TASK STATEMENT
Below are records; output exactly the lines from the one with "Industrial Directory (1051, 1351)" through their final line.

______

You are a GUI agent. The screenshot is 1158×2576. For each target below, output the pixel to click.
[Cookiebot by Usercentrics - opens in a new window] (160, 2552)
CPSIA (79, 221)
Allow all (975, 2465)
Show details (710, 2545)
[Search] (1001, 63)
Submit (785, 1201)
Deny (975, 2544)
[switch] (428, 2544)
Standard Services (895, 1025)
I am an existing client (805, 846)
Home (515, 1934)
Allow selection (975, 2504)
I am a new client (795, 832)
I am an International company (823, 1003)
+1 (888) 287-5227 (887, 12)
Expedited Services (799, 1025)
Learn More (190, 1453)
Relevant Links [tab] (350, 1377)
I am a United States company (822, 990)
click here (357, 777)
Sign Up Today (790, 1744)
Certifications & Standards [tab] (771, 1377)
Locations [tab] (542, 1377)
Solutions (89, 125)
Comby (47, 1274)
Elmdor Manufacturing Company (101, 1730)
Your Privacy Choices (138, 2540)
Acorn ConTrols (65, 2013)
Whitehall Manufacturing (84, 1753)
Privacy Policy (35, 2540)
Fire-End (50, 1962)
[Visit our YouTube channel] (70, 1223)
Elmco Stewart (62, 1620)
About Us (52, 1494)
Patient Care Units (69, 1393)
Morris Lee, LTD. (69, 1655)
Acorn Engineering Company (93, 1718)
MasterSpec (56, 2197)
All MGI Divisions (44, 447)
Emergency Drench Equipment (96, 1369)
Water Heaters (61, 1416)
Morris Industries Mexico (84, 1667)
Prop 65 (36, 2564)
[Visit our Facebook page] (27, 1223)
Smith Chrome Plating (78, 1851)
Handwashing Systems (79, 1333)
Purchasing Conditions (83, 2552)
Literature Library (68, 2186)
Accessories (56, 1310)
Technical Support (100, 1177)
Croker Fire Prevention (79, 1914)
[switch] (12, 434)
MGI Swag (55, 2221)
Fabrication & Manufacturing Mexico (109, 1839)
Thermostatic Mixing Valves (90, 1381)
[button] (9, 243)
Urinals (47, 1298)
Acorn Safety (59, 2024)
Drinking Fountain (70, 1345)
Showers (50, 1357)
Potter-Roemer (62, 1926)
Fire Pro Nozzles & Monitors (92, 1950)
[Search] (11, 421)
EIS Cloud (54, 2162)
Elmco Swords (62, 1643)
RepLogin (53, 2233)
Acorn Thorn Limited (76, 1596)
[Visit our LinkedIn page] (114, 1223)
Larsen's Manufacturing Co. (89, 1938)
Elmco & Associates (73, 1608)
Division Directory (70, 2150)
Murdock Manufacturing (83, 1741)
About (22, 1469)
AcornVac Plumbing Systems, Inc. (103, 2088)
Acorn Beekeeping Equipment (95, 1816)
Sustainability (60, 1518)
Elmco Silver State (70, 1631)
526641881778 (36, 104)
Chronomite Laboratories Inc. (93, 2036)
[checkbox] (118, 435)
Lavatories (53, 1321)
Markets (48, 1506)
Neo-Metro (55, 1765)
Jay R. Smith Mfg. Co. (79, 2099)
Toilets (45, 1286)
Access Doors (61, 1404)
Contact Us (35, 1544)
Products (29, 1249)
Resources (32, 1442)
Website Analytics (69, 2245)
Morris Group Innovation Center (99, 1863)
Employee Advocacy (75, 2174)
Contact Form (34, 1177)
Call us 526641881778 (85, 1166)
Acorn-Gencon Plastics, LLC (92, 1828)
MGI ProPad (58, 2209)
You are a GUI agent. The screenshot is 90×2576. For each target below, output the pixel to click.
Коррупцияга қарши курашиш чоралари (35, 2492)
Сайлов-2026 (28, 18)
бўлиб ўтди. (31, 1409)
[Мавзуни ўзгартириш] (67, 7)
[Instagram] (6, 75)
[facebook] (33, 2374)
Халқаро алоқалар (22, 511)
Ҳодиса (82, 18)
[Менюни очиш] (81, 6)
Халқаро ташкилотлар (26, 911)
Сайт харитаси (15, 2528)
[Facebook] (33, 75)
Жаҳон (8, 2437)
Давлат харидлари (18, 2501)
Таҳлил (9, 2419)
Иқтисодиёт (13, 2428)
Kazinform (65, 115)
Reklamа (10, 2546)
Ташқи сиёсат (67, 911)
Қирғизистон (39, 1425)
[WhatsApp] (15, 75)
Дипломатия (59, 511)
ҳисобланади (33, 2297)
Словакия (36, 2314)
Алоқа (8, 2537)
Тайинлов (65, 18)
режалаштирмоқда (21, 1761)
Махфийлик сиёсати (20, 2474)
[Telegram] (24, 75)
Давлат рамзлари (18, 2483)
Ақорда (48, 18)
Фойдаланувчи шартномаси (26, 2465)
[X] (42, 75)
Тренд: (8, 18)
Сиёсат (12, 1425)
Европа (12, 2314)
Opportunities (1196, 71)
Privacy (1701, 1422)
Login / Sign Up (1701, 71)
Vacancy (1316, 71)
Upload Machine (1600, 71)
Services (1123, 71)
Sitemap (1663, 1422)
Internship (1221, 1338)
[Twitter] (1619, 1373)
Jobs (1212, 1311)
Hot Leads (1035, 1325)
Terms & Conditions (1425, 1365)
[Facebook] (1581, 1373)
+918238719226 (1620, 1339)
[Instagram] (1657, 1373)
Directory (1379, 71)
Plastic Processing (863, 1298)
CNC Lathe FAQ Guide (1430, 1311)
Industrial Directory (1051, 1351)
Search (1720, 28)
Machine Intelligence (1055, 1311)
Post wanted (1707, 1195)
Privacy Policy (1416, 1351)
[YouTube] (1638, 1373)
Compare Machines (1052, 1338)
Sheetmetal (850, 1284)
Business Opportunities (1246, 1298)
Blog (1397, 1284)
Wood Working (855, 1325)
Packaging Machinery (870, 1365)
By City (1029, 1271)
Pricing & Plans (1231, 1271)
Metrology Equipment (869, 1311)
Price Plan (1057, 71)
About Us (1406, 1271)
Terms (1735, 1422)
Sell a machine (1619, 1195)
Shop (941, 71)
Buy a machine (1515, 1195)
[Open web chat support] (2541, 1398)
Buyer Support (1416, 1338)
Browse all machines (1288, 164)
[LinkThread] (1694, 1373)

______

RESPONSE AREA
Industrial Directory (1051, 1351)
Search (1720, 28)
Machine Intelligence (1055, 1311)
Post wanted (1707, 1195)
Privacy Policy (1416, 1351)
[YouTube] (1638, 1373)
Compare Machines (1052, 1338)
Sheetmetal (850, 1284)
Business Opportunities (1246, 1298)
Blog (1397, 1284)
Wood Working (855, 1325)
Packaging Machinery (870, 1365)
By City (1029, 1271)
Pricing & Plans (1231, 1271)
Metrology Equipment (869, 1311)
Price Plan (1057, 71)
About Us (1406, 1271)
Terms (1735, 1422)
Sell a machine (1619, 1195)
Shop (941, 71)
Buy a machine (1515, 1195)
[Open web chat support] (2541, 1398)
Buyer Support (1416, 1338)
Browse all machines (1288, 164)
[LinkThread] (1694, 1373)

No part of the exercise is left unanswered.